Hi @ortnever , I am starting to look into it and it seems like the sorting "by hierarchy" is clashing with your expectation of sorting by identifier.

Here I have removed the sorting by hierarchy, does the X sorting look good for you ?

I am going to look why the graph configured by default does not show any data.

ortnever commented 2 months ago

Hi @ptbrowne : yes, it looks good. Thank you. It's great if you can have a look for the other "problem". It's correct that the filter combination doesn't show any Data in this case (there is no value for Measure Dimension "Share of species evaluated" and Status IUCN "data deficient"). Would it be possible to set the filter "Status IUCN" per default on an other value than "data deficient". PS : I will be on holiday until the 19. August. I won't be able to react to your question or response before.

ptbrowne commented 2 months ago

Concerning the sorting. In my screenshot I had changed directly in the code to check with you if the situation would fit your expectation, but this was a temporary solution. The "Auto" sorting works by having a hardcoded list of attributes that we sort by.

Right now, we in order:

Sort by hierarchy. This means that the parents of something appear first. In the test that we have, it was to accomodate countries and regions, such that Switzerland comes first, then Cantons, then municipalities. This is why you see in your chart that All organisms comes first then the direct children of All organisms, etc..
Sort by position. This is a predicate that is special for sorting, it is for example used by cantons so that zurich comes first, then bern
Sort by identifier.
Sort by label

Here, the solution I would see would be that

We make a change such that "position" comes first. I tried and it does not break any of our unit tests. This way, we ensure that "position" is the predicate that users can use to "force" a sorting position
You add to the dataset the position predicate to each of the values, copying in there the identifier

What do you think ?

ptbrowne commented 2 months ago

The graph selected by default does not show any data.
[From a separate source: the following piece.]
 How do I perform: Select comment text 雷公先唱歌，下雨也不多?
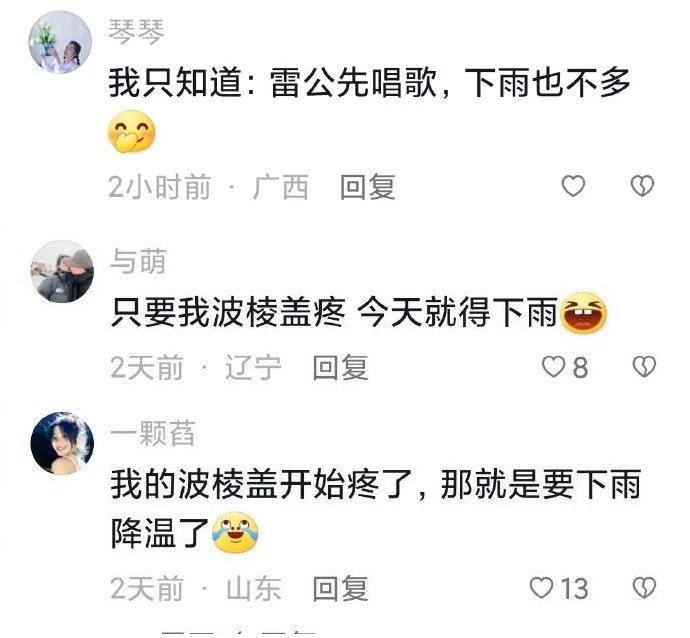pos(450,83)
True. The way we try to find a correct filter is to find at least one observation. Here it seems that even for data deficient, there are observations.

For example this one:

https://environment.ld.admin.ch/foen/ubd003001/5/observation/100000/DD

PREFIX cube: <https://cube.link/>
PREFIX schema: <http://schema.org/>
PREFIX xsd: <http://www.w3.org/2001/XMLSchema#>

SELECT ?dimension0 ?observation WHERE {
  <https://environment.ld.admin.ch/foen/ubd003001/5> cube:observationSet/cube:observation ?observation .
  ?observation <https://environment.ld.admin.ch/foen/ubd003001/statuscode> ?dimension0 .
  VALUES ?dimension0 { <https://environment.ld.admin.ch/vocabulary/iucn_conservation_categories/DD> }
}

LIMIT 1

We would have to talk together so that I can understand correctly how we would have to enhance the logic of this to accomodate this usecase. It seems here we would have to improve the logic of the filters to detect that the part predicate has a value undefined. We would have to see the chart is using the part predicate and ignore any observation with part -> Undefined. In any case, the logic that was implemented a long time ago worked for a long time, baring those Undefined cases. I think we should see this as an "enhancement", not a "bug".

Rdataflow commented 2 months ago

@ortnever there can exist hierarchies of distinct shared dimensions (think of canton having identifiers and municipality having identifiers) even in such cases you would like to sort: canton 1 (ZH) with it's municipalities, canton 2 (BE) with it's municipalities, etc. That's why this auto sort order was chosen.

@ortnever @ptbrowne @bprusinowski sorting by auto (1. hierarchy, 2. position, 3. identifier, 4. label) works well - even with this dataset - (you'd only need to change Measure to Species number) see https://www.visualize.admin.ch/en/v/jcPZ24uGciSC?dataSource=Prod

Context: cube.link Specification of Undefined

In Cube Schema, all dimensions are mandatory for a cube. If a value could not be measured, it should be expressed as such.

Thus it's the cube.link spec demanding a (technical) value in cases where there is no (real) value, that explains this very situation.

It's strictly expected to not display any Undefined (=NoValue) on a chart (as there is no measured / defined value eligible to show for this chosen measure dimension)

In case there is a need to display a value for this dimension, this simply means the value should be added in the data...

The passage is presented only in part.